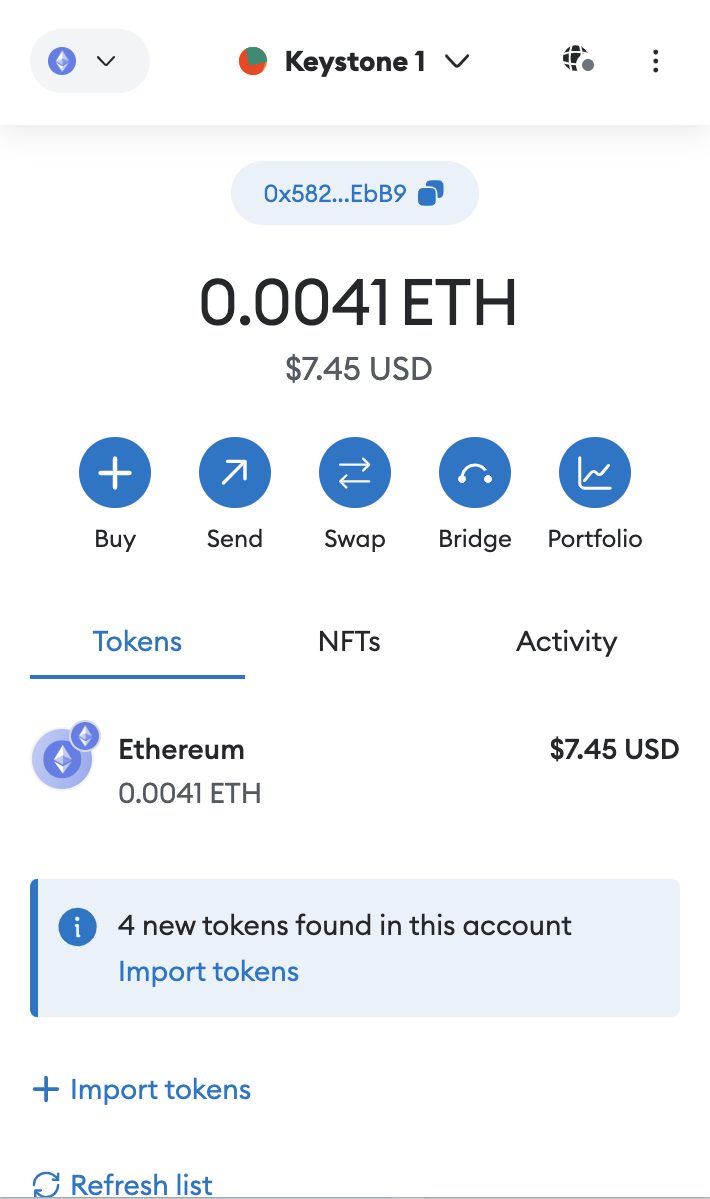
Task: Click Import tokens link in blue notice
Action: (x=208, y=971)
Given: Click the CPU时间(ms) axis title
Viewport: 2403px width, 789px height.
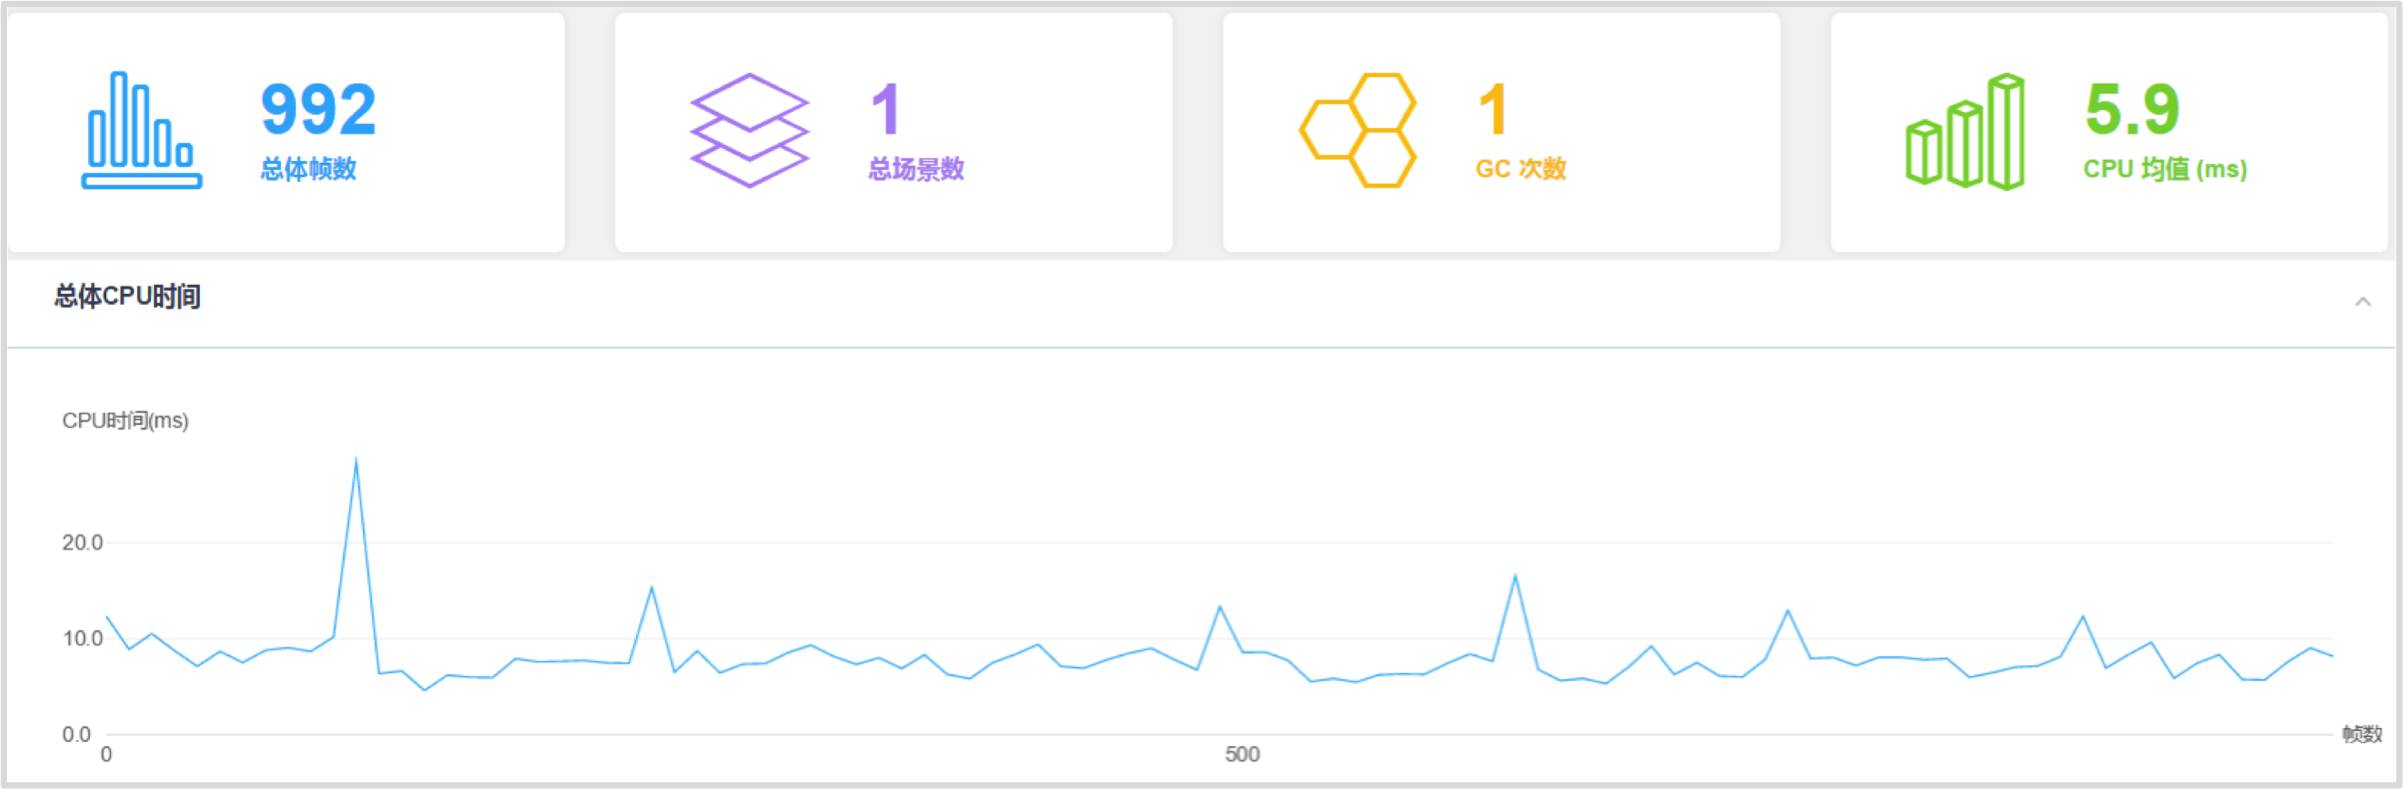Looking at the screenshot, I should (125, 421).
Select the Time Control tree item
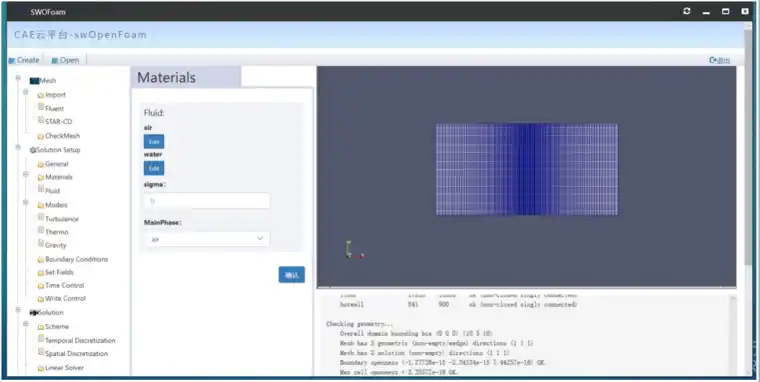This screenshot has height=382, width=760. (64, 286)
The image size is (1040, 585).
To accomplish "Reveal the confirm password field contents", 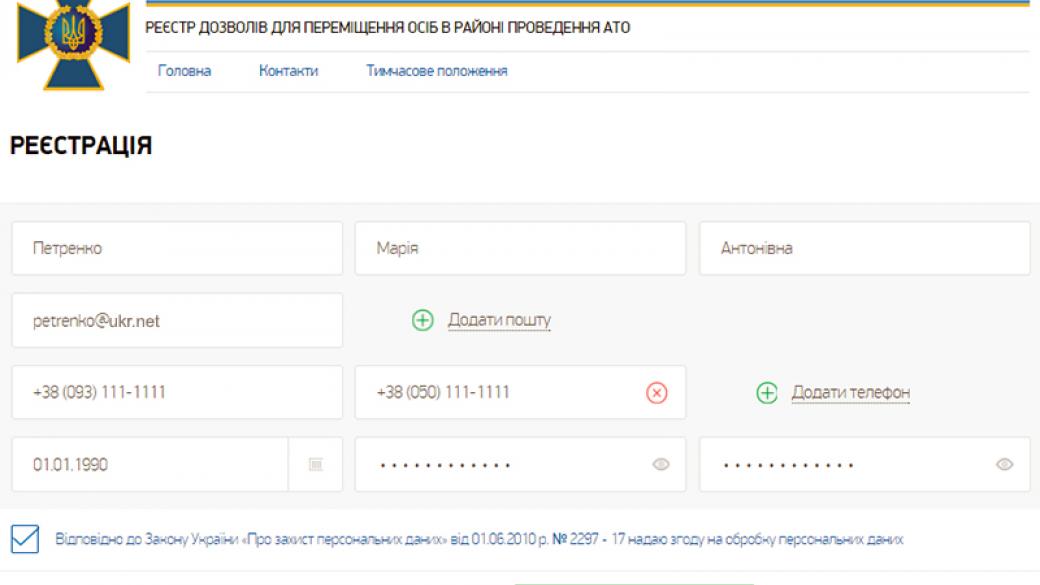I will pos(1005,465).
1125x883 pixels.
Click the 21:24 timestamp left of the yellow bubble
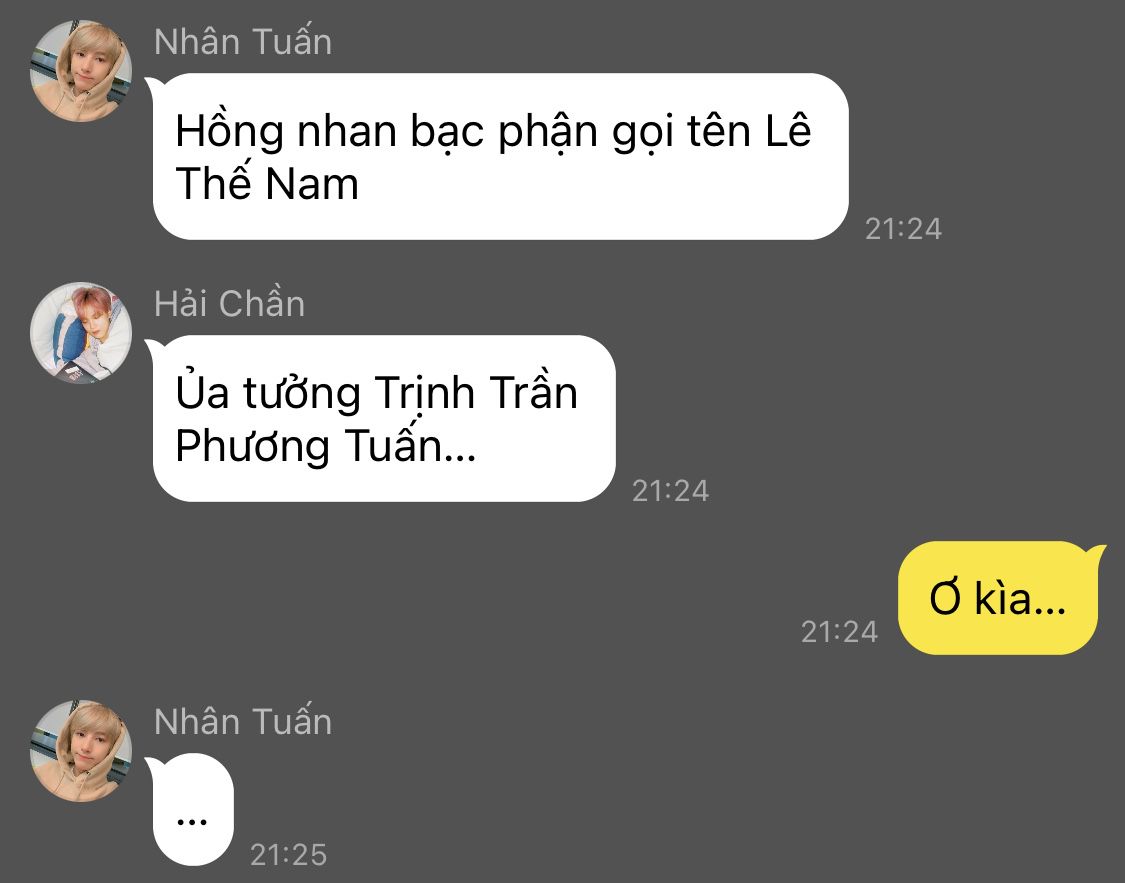click(x=839, y=631)
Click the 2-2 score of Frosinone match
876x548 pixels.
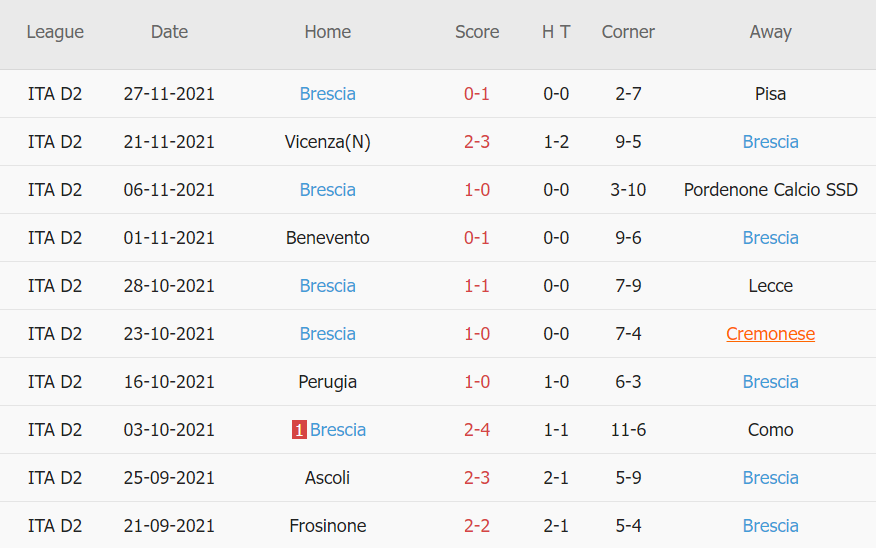(x=477, y=526)
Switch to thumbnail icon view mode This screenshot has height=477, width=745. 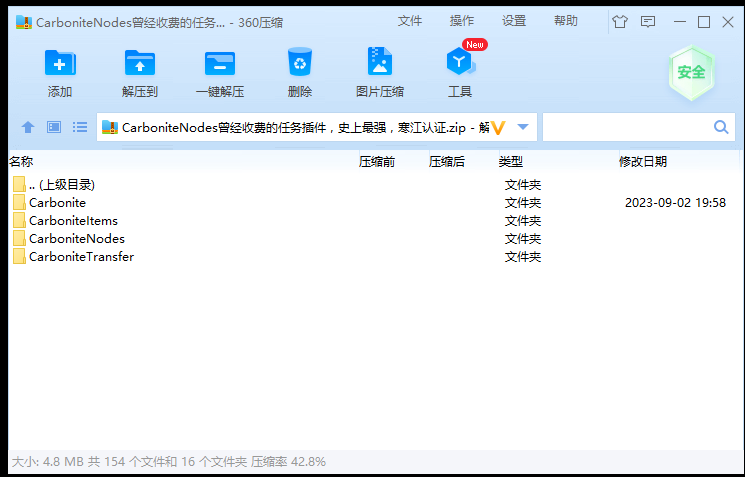[x=54, y=127]
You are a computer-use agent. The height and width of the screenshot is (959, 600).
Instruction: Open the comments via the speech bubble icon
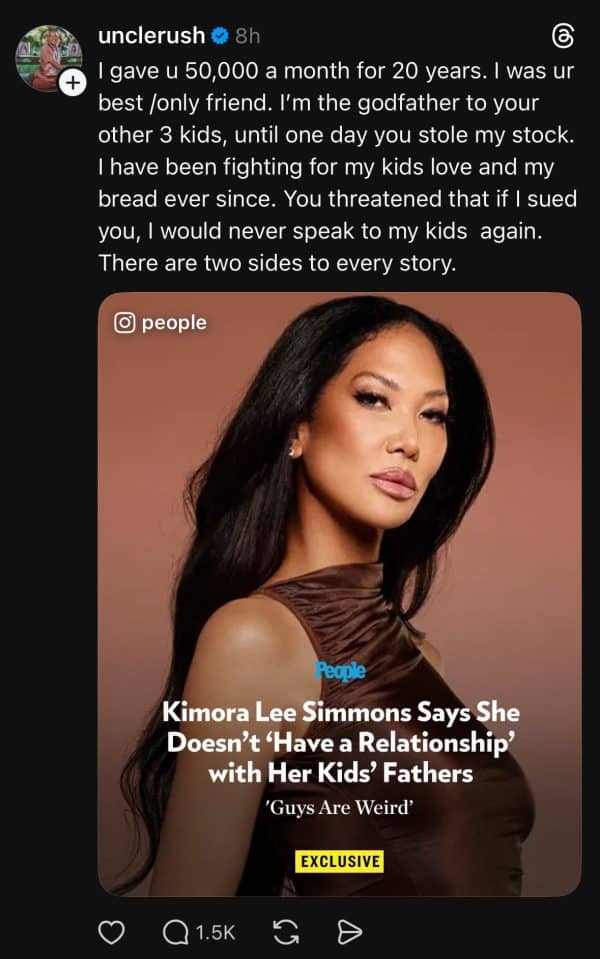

■ ■ ■ ■

■ Goal of the exercise
Reproduce only the lines from the line with "You are a computer-use" to the end of the entries. Keep both ends, copy them exactly, and omit every picture.

■ Written response
You are a computer-use agent. The height and width of the screenshot is (959, 600).
Instruction: Open the comments via the speech bubble icon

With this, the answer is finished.